Authorizing funds for inventory purchases is this department’s primary role regarding inventory. Inventory is usually the largest asset class on a distribution company’s Balance Sheet. Purchasing determines the needs through forecasting and requisitions, but accounting must pay the bills when they come due. Being a part of the financial planning for this aspect of the material management allows finance to balance the needs of production with what is possible for the company. Unrestrained purchases can put a financial bind on the company’s ability to get funding. Two functions the accounting department serves are:
- Comparing shipping documents for items received against purchase orders and supplier invoices; and
- Overseeing successful completion of the (usually) end-of-year physical inventory count. Accounting is also responsible for tracking the outstanding accounts payables and receivables around inventory.
- Operations approves the budget for materials requested for a period.
- Shipping/Receiving receives shipping documents to compare against bills.
- Purchasing approves funding for purchase requisitions.
Management — Sales & Operations Planning
Cross-Functional Inventory Environment
All members of leadership need to be aware of the operational and financial impacts of inventory control.
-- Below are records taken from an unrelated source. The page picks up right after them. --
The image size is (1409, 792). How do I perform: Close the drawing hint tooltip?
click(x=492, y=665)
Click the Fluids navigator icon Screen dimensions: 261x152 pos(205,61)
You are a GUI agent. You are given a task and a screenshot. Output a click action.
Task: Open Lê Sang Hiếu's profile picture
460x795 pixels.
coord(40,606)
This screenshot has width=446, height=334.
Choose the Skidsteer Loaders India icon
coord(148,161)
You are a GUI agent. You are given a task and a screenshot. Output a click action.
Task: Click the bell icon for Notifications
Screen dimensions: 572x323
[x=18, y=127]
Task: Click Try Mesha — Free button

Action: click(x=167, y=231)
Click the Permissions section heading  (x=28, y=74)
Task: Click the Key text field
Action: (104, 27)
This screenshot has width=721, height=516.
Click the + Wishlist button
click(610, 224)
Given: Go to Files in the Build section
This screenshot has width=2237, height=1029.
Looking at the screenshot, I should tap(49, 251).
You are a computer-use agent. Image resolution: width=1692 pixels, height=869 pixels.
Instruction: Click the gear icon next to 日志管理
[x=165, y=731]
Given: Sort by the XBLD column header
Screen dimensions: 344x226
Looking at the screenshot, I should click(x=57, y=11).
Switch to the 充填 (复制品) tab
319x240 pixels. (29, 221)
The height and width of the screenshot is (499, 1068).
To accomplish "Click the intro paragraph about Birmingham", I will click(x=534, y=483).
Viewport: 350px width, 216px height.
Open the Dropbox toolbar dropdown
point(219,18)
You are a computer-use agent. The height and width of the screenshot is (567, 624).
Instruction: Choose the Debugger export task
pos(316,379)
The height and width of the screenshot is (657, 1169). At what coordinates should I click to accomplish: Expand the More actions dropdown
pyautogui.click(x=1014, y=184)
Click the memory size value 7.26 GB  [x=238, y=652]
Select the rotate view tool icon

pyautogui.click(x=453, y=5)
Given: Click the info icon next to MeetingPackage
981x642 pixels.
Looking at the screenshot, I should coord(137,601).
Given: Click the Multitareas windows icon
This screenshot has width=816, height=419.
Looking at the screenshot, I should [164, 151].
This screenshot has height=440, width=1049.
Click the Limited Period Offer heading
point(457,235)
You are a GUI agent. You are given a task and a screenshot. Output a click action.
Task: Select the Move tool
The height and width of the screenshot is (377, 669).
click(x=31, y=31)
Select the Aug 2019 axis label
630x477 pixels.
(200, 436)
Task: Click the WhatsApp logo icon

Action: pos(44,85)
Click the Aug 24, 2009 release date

This usually takes the form of reports, including Sales by Item, Inventory Turns, and Margin reports. It also involves reviewing the overall layout of the warehouse and how the different functional areas are working together as a team.
How do you get the different areas to work together? A long utilized tool in management for controlling the inventory levels is the “Sales & Operations Planning” meeting, or S&OP. The primary members of the meeting are:
- Production and/or warehouse manager, in the case of a distribution company;
- Sales department; and
- A member of accounting.
Staff from these departments start compiling data for their area weeks in advance. Sales determines the projected sales volume, production analyses their current capabilities in terms of manpower and equipment, and finance determines funds availability.
At the S&OP meeting, the sales manager usually leads with the expected or projected sales for the qualifying period, usually the next month or quarter. Production will attempt to match capabilities with the sales projection, and accounting will advise if funds are available to support the operation for that period.
Once the goals have been agreed upon, the company executives sign off on the plan, and actions are put in place in each department to meet the stated goals. The result of this collaboration is that each department knows what to expect for the short-term future, and can plan for the materials and people needed to accomplish it. It also holds everyone accountable to meet their stated goals, and not waffle on unspecific promises.
Inventory management is a process, not a task. While many people have a role in the supply chain, they must all work in unison for the successful completion of the process. Management needs to understand this in order to get total control of the inventory/supply chain process and to make it work within their company.